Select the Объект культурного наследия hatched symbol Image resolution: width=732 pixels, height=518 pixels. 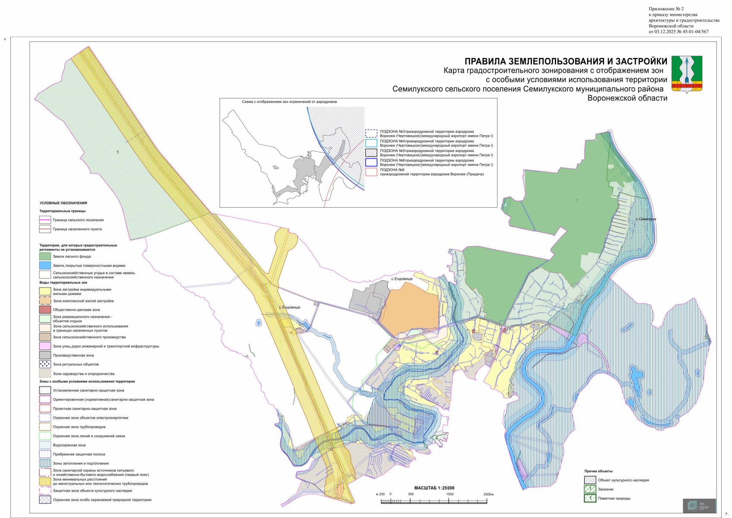click(x=590, y=480)
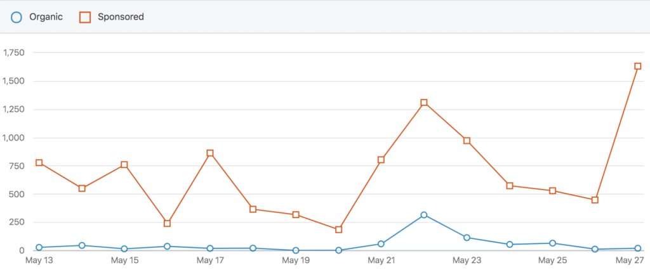Image resolution: width=650 pixels, height=277 pixels.
Task: Select the Sponsored data point on May 15
Action: tap(124, 165)
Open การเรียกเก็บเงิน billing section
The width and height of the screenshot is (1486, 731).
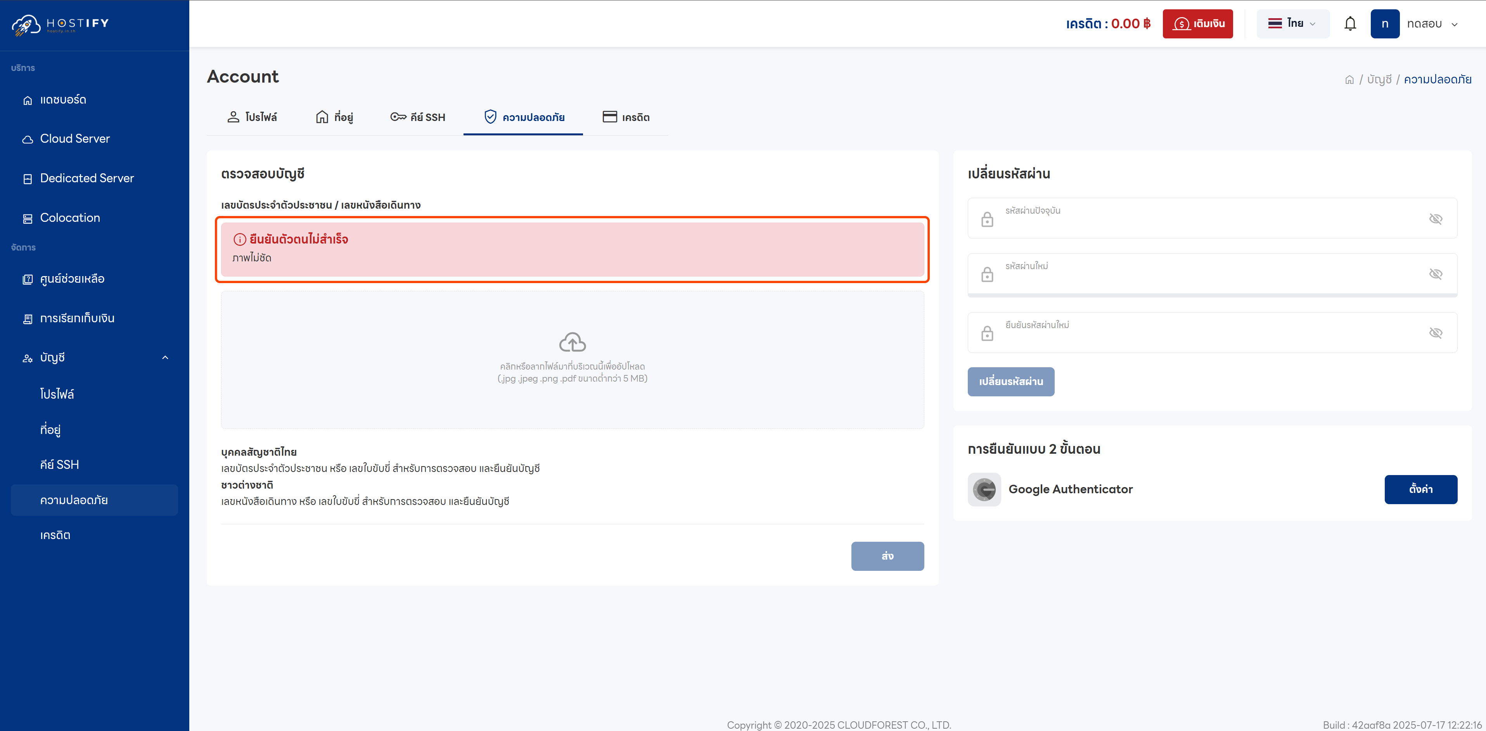[77, 318]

====================

Recopiez tout ce qui va de la ligne contenant « Open การเรียกเก็บเงิน billing section » jusqu'à la fin des entrées, consignes comprises, en ajoutant 108 à chaque coordonnée figurant dans les réponses. N'incluez pas les images.

Réponse à l'exercice ->
Open การเรียกเก็บเงิน billing section
The width and height of the screenshot is (1486, 731).
[185, 426]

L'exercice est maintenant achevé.